One of the pleasures of bicycle touring in Taiwan is the freedom to change plans on impulse. On my second day of a trip down south in June 2015, having previously cycled across Kaohsiung from Tainan, I opted to hang out and see more of Pingtung City 屏東市. A dire weather forecast calling for bouts of torrential rain had already introduced some uncertainty, but I was also curious about this city of 200,000, about which almost nothing is written in English. Finding an interesting place to stay sealed the deal—and so I checked out of a grimy hotel near the train station after breakfast, moved my stuff to the new place, and spent the day exploring the administrative center of Pingtung 屏東, the southernmost division of Taiwan.
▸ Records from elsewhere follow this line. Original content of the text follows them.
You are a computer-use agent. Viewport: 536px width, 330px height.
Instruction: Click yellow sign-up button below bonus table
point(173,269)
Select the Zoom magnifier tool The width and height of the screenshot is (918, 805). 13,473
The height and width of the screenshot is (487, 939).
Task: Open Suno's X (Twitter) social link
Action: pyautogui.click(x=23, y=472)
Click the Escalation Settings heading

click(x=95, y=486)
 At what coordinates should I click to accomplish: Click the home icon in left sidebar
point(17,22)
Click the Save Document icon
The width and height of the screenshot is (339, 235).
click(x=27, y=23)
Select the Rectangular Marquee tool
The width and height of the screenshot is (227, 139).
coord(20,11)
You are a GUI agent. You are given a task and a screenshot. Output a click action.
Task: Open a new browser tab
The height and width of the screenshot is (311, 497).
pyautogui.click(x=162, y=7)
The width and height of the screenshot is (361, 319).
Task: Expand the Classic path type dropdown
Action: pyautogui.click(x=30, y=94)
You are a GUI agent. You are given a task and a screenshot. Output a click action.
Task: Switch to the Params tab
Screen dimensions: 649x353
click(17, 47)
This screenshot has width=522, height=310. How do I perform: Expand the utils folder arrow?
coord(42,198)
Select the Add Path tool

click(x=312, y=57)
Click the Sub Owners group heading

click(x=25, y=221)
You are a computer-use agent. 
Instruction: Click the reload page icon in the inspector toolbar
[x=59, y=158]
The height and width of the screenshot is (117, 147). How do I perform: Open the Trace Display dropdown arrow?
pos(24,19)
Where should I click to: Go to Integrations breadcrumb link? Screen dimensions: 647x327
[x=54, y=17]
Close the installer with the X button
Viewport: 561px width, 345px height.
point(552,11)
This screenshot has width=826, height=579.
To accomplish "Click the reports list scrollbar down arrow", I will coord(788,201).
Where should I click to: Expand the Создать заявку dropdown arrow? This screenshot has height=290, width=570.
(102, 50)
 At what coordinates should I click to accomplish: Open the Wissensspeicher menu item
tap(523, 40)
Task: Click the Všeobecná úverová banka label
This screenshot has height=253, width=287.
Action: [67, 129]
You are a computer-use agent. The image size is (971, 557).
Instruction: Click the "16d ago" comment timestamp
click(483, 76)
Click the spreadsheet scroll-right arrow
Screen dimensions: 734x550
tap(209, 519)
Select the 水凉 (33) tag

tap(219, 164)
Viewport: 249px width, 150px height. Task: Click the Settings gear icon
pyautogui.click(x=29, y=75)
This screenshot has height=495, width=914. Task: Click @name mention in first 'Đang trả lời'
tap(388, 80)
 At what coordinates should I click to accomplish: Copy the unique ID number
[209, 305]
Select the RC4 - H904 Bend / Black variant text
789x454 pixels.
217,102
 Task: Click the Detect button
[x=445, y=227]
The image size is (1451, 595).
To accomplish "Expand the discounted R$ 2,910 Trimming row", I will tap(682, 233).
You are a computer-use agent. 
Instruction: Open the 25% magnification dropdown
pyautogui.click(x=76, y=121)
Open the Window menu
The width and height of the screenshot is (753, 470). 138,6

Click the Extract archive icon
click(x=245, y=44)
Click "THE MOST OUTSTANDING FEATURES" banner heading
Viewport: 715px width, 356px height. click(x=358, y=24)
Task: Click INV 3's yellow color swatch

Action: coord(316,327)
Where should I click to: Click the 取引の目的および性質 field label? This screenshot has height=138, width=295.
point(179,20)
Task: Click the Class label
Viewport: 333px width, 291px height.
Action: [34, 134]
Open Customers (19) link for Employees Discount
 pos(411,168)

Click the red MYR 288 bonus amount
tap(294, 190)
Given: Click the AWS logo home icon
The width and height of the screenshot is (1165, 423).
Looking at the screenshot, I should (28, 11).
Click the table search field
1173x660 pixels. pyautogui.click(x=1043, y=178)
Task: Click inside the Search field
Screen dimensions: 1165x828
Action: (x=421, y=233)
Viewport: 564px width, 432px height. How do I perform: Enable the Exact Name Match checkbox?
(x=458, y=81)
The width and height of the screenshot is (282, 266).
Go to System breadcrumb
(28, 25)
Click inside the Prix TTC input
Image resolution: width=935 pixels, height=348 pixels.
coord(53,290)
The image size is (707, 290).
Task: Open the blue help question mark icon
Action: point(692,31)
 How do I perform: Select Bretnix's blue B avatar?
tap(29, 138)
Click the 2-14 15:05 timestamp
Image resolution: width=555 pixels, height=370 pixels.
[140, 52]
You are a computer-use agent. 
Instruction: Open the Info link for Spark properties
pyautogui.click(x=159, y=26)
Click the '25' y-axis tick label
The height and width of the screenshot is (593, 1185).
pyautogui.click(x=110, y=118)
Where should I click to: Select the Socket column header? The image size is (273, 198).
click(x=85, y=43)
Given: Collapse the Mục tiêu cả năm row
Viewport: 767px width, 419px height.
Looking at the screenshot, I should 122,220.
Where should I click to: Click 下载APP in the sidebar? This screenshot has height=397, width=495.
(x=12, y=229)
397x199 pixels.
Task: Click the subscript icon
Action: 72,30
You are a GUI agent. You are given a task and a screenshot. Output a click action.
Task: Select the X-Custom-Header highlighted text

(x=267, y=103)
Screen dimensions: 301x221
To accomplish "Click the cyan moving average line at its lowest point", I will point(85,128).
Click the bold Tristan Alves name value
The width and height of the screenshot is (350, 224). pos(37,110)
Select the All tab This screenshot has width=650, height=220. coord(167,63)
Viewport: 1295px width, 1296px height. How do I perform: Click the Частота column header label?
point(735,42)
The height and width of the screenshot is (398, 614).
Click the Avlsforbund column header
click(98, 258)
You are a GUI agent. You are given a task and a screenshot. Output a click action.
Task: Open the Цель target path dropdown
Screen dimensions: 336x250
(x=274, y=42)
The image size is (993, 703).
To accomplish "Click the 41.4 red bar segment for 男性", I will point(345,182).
I haven’t been able to find any decent English language resources introducing Pingtung City to an international audience1 so I suppose I should include some general information in this post. Keep in mind I’m no expert; I’ve spent one full day in town and little more than that doing research for this entry. Then again, something is better than nothing, so here goes!
Pingtung City is situated on the eponymous Pingtung Plain 屏東平原 just to the east of the sluggish Gāopíng River 高屏溪 that forms the border with Kaohsiung 高雄. Taiwanese Plains Indigenous people originally named the area “Akauw”, a word for forest, which is how Hoklo and Hakka-speaking settlers arriving in the late 17th and 18th centuries ended up calling it A-kâu 阿猴 (Āhóu in Mandarin Chinese), which sounds like “Monkey”. It wasn’t until the 1920s that the area was designated Pingtung, which literally means east of Bànpíngshān 半屏山, the uplifted coral mountain northeast of the famous Lotus Pond 蓮池潭 in Zuǒyíng 左營, Kaohsiung 高雄. This renaming was part of a wider effort by the Japanese colonial authorities to impose more respectable names on places in Taiwan2. When the KMT arrived in Taiwan they stuck with it.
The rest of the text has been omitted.